▶ [ABOUT THIS EXERCISE]: Show all the lines in the data below that include the word "size".

▶ [RECORD EXTRACTS]:
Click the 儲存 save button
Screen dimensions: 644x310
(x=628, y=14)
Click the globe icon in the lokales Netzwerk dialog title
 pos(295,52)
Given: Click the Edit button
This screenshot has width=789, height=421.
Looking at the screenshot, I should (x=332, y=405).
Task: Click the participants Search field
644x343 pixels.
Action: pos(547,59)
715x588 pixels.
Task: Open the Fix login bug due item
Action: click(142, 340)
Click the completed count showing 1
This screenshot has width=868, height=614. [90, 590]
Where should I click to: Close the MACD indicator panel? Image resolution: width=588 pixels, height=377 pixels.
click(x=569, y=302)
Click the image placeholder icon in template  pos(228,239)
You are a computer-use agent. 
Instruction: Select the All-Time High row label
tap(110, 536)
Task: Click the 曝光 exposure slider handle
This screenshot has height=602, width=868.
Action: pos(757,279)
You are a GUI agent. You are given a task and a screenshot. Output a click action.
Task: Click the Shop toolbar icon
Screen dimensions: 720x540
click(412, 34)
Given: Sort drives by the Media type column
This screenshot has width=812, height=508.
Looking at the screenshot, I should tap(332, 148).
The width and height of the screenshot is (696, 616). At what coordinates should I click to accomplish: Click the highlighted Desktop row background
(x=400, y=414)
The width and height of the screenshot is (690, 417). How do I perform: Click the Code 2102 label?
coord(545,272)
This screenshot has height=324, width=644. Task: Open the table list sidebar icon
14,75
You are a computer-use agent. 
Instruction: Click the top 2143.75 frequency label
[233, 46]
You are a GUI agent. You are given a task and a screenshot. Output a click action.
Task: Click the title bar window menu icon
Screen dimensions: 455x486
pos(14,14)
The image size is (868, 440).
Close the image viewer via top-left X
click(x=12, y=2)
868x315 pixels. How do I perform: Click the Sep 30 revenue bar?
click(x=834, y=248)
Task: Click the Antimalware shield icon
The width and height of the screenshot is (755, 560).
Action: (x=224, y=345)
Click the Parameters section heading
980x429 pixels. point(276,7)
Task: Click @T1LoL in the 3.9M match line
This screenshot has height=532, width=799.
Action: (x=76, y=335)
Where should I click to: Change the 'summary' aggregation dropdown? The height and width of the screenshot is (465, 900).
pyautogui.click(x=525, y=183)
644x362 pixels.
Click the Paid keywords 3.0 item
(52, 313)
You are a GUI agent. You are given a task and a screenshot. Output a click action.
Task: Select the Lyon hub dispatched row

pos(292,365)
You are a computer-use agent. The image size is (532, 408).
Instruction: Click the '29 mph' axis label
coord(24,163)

▶ [TASK RESULT]:
The image size is (868, 440).
You are a computer-use agent. The image size is (532, 408).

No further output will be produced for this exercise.